# Water in Floor Vents



## Brik (Jan 16, 2007)

The water wont travel up.

Its from one of several sources
1 - The rain, leaking in and down into the vents
2 - Plumbing leak, leaking down and into the vents
3 - someone spilled something and is not owning up to it
4 - Condensation, condensation forms when you have a cold AC vent, that is uninsulated, in contact with moist humid air (Think cold beer on a hot day, moisture on outside of bottle/can)

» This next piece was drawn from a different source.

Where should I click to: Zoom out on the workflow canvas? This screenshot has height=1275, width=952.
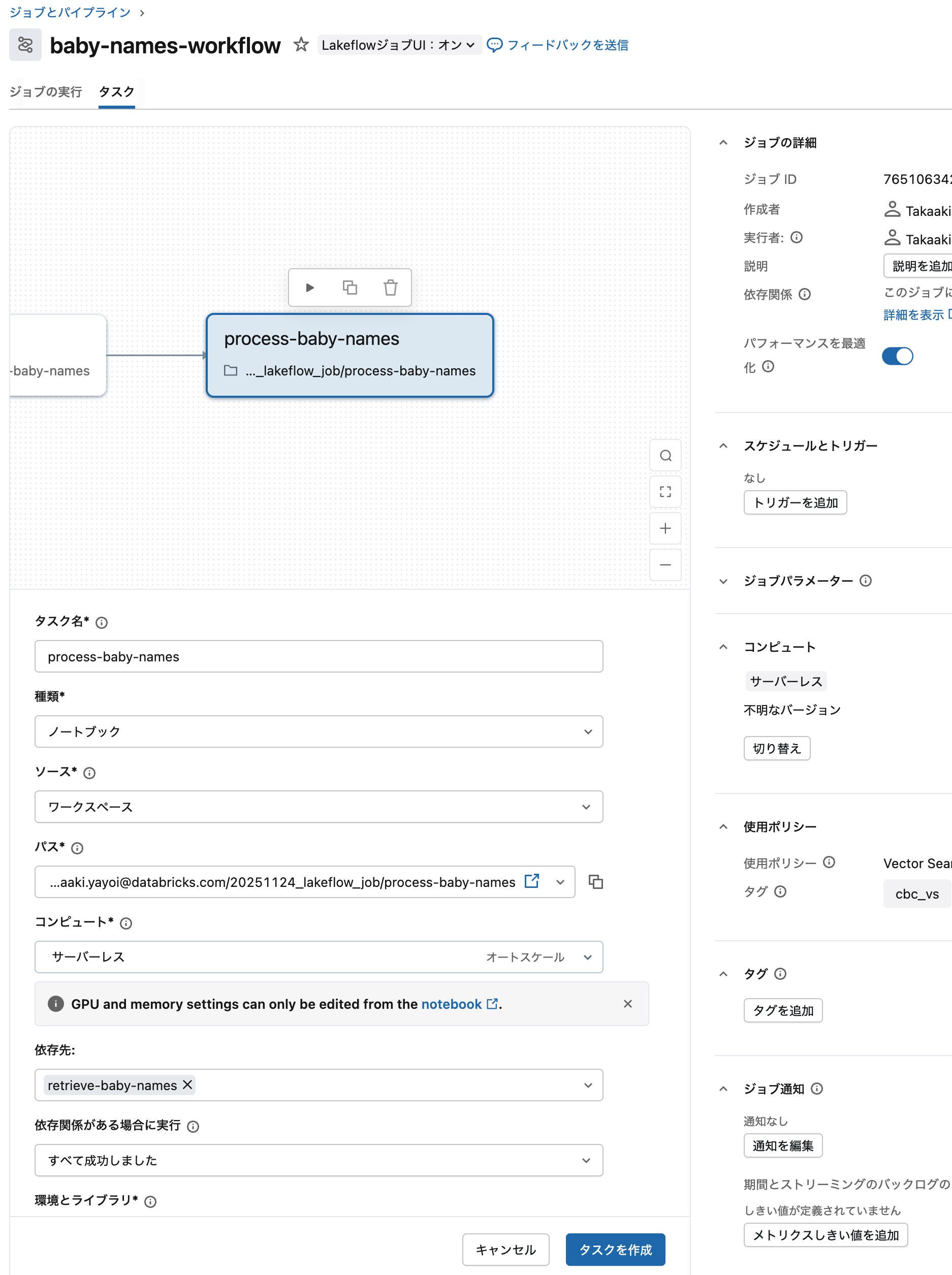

If you were running your AC I would suspect #4. if not running your system then I suspect #1.


----------



## Zero Punch (Nov 15, 2005)

Sounds like another reason to dislike slab houses. Yea, if the ground is saturated from over abundance of rain that could be your problem. It may be possible to prevent it in the future with regrading the back yard and french drains to redirect the water around the house if topography allows. Then again OK isn't noted for their high rain fallit maybe a once in thirty or fifty year event.​


----------



## dfedele84 (May 9, 2007)

thanks for all of the suggestions. I had a professional come over to look at it and he said that due to the ground being so saturated that the water if finding any place to go including through pipes that may have small cracks here or there. he told me that the level of water was not dangerous and had since receded down. I soaked up the rest of the water and used an antibacterial spray to hopefully kill any mold that may have grown.


----------